Photo : Maxime Gruss/Reuters

Valeria Verbinina

Des émeutes, des centaines de policiers blessés, des voitures brûlées, des vitrines brisées et près de cinq cents gardes à vue à travers la France. Est-ce parce que le gouvernement a décidé de faire passer l’âge de la retraite de 62 à 64 ans ? N’est-ce pas étrange, alors que dans d’autres pays de l’Union européenne, les gens partent à la retraite encore plus tard ? Oui, ce n’est que la partie émergée de l’iceberg qui se trouve devant nous.
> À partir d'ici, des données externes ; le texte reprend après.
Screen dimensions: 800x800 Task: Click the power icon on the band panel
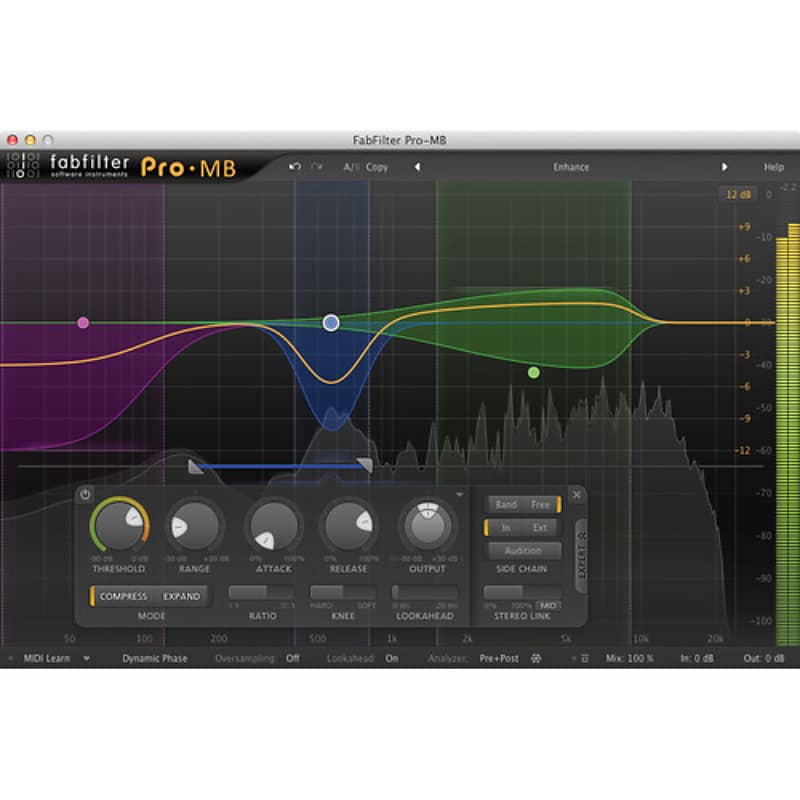(86, 493)
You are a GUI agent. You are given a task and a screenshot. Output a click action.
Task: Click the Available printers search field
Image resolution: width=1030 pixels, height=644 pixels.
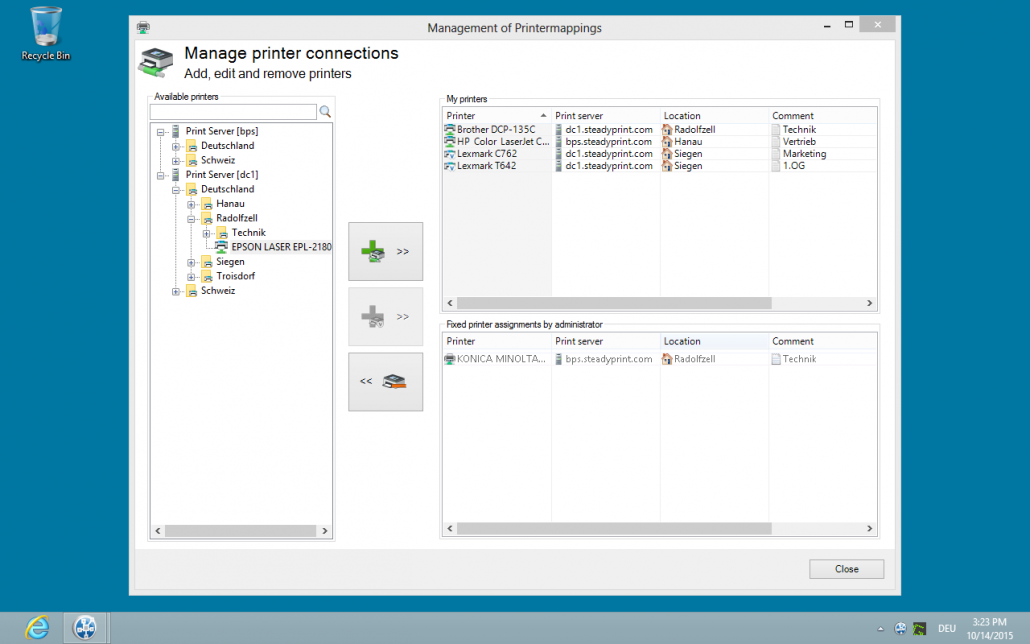pyautogui.click(x=232, y=112)
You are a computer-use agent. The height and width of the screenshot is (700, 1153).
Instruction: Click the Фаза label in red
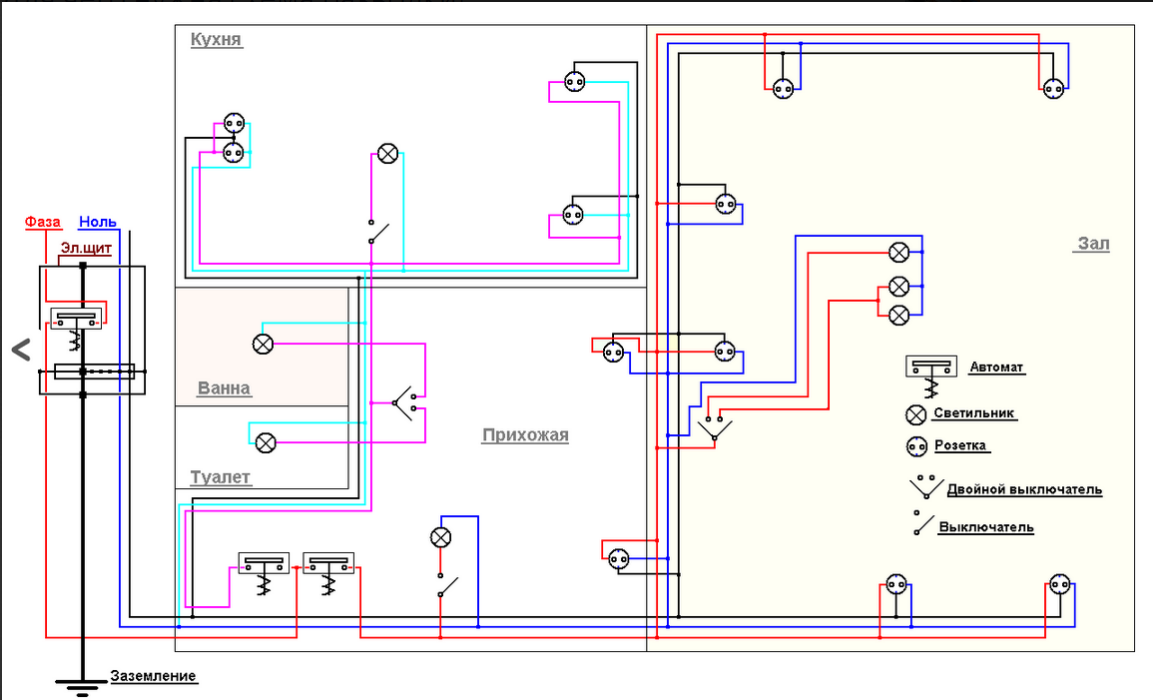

Les Français sont furieux parce qu’ils sont privés de beaucoup plus.

Pour une personne extérieure connaissant la manière dont les pensions sont gérées dans l’UE, l’entêtement des Français peut sembler excessif. Au regard de ce qui se passe chez les voisins du continent, l’option proposée par le gouvernement Macron peut sembler très indulgente. Surtout si l’on considère qu’il a d’abord été proposé de porter l’âge de la retraite à 65 ans, puis qu’il a été décidé de ne pas énerver le peuple et de ne le porter qu’à 64 ans. Cependant, les gens étaient toujours en colère, mais c’est un autre sujet.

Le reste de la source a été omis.